======== ITEMS ========

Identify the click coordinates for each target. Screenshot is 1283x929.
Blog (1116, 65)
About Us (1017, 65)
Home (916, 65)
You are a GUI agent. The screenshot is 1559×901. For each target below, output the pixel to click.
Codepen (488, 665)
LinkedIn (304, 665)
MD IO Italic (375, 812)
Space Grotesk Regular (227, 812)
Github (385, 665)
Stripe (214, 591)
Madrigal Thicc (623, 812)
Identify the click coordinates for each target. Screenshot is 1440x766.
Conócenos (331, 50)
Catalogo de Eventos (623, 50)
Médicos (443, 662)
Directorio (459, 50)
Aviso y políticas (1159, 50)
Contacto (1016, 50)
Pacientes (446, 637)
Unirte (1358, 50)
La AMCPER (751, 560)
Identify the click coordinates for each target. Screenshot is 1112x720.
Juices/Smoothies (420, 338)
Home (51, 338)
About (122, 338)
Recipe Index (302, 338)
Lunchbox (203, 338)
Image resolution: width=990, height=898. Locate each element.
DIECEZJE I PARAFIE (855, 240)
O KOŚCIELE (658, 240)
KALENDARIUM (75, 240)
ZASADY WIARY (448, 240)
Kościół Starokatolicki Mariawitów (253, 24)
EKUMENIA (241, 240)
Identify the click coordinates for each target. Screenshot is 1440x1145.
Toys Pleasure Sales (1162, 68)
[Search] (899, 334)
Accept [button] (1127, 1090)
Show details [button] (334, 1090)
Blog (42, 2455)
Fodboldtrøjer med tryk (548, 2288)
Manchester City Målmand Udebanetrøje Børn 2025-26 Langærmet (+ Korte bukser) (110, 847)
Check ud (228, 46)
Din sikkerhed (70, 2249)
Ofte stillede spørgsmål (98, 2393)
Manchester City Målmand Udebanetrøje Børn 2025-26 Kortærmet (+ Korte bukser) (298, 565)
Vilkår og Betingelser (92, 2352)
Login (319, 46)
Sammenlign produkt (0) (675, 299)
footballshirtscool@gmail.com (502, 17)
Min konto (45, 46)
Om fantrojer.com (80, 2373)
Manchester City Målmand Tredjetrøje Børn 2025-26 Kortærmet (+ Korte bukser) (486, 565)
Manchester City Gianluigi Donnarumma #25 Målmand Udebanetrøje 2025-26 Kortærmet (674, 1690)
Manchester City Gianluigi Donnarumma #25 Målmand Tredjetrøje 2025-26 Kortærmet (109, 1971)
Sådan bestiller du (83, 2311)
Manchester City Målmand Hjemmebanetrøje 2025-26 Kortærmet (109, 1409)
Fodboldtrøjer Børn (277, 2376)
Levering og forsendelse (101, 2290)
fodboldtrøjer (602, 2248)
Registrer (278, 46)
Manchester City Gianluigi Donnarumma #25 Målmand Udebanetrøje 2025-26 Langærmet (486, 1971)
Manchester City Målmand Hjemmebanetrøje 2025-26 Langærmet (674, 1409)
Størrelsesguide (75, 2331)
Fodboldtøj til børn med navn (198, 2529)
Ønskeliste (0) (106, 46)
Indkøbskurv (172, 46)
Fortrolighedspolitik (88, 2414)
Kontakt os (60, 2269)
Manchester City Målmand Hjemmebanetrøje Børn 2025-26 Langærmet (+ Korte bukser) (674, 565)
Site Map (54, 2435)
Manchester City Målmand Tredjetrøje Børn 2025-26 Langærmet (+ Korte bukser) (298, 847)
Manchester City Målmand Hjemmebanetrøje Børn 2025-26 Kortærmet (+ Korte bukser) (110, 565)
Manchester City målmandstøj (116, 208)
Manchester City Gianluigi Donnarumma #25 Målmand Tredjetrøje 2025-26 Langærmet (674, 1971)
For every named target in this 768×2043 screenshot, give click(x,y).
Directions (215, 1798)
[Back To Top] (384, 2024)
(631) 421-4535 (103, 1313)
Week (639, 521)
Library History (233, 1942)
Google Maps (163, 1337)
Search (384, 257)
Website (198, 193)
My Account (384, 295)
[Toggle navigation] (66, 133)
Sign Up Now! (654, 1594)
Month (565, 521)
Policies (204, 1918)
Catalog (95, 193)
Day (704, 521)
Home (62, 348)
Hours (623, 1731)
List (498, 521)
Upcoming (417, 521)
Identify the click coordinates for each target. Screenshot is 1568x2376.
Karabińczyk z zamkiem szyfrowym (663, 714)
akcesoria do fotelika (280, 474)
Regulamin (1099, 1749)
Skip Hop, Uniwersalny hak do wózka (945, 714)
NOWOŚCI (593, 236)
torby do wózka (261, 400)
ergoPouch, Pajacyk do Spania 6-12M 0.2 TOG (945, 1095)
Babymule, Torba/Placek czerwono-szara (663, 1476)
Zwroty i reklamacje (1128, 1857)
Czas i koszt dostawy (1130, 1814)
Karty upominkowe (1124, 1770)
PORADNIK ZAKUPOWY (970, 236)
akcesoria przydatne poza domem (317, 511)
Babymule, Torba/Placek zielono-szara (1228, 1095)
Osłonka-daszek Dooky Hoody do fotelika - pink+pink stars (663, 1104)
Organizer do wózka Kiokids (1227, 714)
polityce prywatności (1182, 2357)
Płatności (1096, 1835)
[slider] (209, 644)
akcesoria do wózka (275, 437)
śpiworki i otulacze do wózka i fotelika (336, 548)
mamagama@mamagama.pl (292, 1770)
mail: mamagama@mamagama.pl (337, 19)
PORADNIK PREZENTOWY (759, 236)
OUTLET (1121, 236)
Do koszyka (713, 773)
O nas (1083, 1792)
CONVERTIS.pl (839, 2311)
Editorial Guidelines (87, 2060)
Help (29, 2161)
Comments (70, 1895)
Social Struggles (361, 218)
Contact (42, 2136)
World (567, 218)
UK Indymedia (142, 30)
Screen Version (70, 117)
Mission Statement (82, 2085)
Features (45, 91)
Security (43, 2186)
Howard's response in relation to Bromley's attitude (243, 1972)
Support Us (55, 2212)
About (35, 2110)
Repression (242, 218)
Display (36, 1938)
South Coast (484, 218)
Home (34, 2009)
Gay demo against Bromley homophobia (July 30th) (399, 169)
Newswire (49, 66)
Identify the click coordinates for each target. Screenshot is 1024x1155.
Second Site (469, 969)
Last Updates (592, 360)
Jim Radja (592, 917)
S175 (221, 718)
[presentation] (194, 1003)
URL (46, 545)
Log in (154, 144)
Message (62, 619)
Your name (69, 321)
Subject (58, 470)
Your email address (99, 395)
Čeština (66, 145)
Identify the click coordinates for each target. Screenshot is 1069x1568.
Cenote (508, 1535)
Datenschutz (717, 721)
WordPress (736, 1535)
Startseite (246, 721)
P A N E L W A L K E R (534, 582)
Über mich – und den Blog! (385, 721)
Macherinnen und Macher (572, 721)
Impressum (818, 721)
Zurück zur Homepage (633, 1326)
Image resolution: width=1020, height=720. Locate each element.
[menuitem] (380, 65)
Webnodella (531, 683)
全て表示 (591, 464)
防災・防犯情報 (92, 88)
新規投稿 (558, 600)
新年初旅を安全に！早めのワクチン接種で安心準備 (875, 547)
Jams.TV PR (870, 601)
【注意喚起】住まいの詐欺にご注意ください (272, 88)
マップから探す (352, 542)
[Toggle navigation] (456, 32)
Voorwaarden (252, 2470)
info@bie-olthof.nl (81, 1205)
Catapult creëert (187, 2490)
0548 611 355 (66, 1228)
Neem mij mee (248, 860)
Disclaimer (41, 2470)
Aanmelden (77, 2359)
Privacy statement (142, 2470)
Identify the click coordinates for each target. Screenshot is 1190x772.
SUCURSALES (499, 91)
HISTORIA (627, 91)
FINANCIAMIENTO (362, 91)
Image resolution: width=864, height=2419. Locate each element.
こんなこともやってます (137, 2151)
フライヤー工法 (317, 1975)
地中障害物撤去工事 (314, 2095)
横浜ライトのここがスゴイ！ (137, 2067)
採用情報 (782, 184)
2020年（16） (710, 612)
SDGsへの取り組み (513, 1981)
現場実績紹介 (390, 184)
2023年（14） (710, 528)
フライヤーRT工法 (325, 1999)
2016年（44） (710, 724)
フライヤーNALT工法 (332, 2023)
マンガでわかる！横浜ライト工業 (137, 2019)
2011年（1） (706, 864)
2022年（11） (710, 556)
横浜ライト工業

========

SET PROBLEM >> Render the stretch of the data above from the line containing "For every named" through the line containing "Sign Up Now! (654, 1594)" as a Markdown table. Use two columns, "No." for the row number and "Line" for the line itself, and leave out any blank lines.

TASK RESULT >>
| No. | Line |
|---|---|
| 1 | For every named target in this 768×2043 screenshot, give click(x,y). |
| 2 | Directions (215, 1798) |
| 3 | [Back To Top] (384, 2024) |
| 4 | (631) 421-4535 (103, 1313) |
| 5 | Week (639, 521) |
| 6 | Library History (233, 1942) |
| 7 | Google Maps (163, 1337) |
| 8 | Search (384, 257) |
| 9 | Website (198, 193) |
| 10 | My Account (384, 295) |
| 11 | [Toggle navigation] (66, 133) |
| 12 | Sign Up Now! (654, 1594) |